▶ [What you are asked to do] The required output is every record, written out exactly.

──────

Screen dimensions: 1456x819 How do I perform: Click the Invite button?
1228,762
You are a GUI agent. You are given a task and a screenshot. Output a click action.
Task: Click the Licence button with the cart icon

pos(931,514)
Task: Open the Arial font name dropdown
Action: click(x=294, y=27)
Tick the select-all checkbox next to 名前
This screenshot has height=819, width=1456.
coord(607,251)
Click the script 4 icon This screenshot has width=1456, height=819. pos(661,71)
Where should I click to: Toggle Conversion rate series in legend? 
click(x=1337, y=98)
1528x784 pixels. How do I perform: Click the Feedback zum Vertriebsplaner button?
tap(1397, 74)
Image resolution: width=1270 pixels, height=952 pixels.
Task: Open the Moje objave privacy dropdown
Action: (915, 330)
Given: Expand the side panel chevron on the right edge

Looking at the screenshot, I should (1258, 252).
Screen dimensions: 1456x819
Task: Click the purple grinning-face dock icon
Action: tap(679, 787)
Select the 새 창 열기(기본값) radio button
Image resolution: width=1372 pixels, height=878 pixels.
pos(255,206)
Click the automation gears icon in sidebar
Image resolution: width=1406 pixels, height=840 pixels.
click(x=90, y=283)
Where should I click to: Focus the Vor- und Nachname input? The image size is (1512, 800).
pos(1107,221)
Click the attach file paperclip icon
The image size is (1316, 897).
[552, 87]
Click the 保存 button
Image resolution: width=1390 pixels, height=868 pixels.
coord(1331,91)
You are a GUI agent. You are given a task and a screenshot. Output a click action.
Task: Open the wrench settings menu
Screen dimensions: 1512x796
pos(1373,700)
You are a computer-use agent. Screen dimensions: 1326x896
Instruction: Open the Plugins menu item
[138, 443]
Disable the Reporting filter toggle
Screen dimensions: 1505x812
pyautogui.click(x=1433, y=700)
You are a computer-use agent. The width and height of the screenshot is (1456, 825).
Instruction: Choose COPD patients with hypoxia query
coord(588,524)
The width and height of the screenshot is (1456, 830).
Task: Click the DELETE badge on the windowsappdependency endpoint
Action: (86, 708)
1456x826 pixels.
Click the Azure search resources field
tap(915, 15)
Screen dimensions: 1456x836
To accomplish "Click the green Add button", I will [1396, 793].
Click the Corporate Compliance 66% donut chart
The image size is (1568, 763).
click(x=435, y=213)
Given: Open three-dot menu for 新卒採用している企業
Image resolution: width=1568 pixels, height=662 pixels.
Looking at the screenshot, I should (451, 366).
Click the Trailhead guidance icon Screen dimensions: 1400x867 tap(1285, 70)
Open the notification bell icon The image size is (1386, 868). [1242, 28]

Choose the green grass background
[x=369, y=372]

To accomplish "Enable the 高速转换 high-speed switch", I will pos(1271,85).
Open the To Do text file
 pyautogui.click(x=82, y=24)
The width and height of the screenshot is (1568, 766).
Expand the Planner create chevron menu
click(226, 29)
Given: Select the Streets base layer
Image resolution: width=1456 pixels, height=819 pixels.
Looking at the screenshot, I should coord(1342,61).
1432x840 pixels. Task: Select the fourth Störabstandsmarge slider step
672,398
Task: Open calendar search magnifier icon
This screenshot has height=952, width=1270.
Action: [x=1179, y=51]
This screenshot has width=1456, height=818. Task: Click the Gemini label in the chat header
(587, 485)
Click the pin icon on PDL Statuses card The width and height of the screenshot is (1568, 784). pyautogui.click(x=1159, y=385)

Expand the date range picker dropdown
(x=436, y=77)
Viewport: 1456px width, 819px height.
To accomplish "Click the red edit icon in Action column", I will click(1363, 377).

──────

▶ [Solution to the exercise]
Screen dimensions: 1456x819 How do I perform: Click the Invite button?
1228,762
You are a GUI agent. You are given a task and a screenshot. Output a click action.
Task: Click the Licence button with the cart icon

pos(931,514)
Task: Open the Arial font name dropdown
Action: click(x=294, y=27)
Tick the select-all checkbox next to 名前
This screenshot has height=819, width=1456.
coord(607,251)
Click the script 4 icon This screenshot has width=1456, height=819. pos(661,71)
Where should I click to: Toggle Conversion rate series in legend? 
click(x=1337, y=98)
1528x784 pixels. How do I perform: Click the Feedback zum Vertriebsplaner button?
tap(1397, 74)
Image resolution: width=1270 pixels, height=952 pixels.
Task: Open the Moje objave privacy dropdown
Action: (915, 330)
Given: Expand the side panel chevron on the right edge

Looking at the screenshot, I should (1258, 252).
Screen dimensions: 1456x819
Task: Click the purple grinning-face dock icon
Action: tap(679, 787)
Select the 새 창 열기(기본값) radio button
Image resolution: width=1372 pixels, height=878 pixels.
pos(255,206)
Click the automation gears icon in sidebar
Image resolution: width=1406 pixels, height=840 pixels.
click(x=90, y=283)
Where should I click to: Focus the Vor- und Nachname input? The image size is (1512, 800).
pos(1107,221)
Click the attach file paperclip icon
The image size is (1316, 897).
[552, 87]
Click the 保存 button
Image resolution: width=1390 pixels, height=868 pixels.
coord(1331,91)
You are a GUI agent. You are given a task and a screenshot. Output a click action.
Task: Open the wrench settings menu
Screen dimensions: 1512x796
pos(1373,700)
You are a computer-use agent. Screen dimensions: 1326x896
Instruction: Open the Plugins menu item
[138, 443]
Disable the Reporting filter toggle
Screen dimensions: 1505x812
pyautogui.click(x=1433, y=700)
You are a computer-use agent. The width and height of the screenshot is (1456, 825).
Instruction: Choose COPD patients with hypoxia query
coord(588,524)
The width and height of the screenshot is (1456, 830).
Task: Click the DELETE badge on the windowsappdependency endpoint
Action: (86, 708)
1456x826 pixels.
Click the Azure search resources field
tap(915, 15)
Screen dimensions: 1456x836
To accomplish "Click the green Add button", I will [1396, 793].
Click the Corporate Compliance 66% donut chart
The image size is (1568, 763).
click(x=435, y=213)
Given: Open three-dot menu for 新卒採用している企業
Image resolution: width=1568 pixels, height=662 pixels.
Looking at the screenshot, I should (451, 366).
Click the Trailhead guidance icon Screen dimensions: 1400x867 tap(1285, 70)
Open the notification bell icon The image size is (1386, 868). [1242, 28]

Choose the green grass background
[x=369, y=372]

To accomplish "Enable the 高速转换 high-speed switch", I will pos(1271,85).
Open the To Do text file
 pyautogui.click(x=82, y=24)
The width and height of the screenshot is (1568, 766).
Expand the Planner create chevron menu
click(226, 29)
Given: Select the Streets base layer
Image resolution: width=1456 pixels, height=819 pixels.
Looking at the screenshot, I should coord(1342,61).
1432x840 pixels. Task: Select the fourth Störabstandsmarge slider step
672,398
Task: Open calendar search magnifier icon
This screenshot has height=952, width=1270.
Action: [x=1179, y=51]
This screenshot has width=1456, height=818. Task: Click the Gemini label in the chat header
(587, 485)
Click the pin icon on PDL Statuses card The width and height of the screenshot is (1568, 784). pyautogui.click(x=1159, y=385)

Expand the date range picker dropdown
(x=436, y=77)
Viewport: 1456px width, 819px height.
To accomplish "Click the red edit icon in Action column", I will click(1363, 377).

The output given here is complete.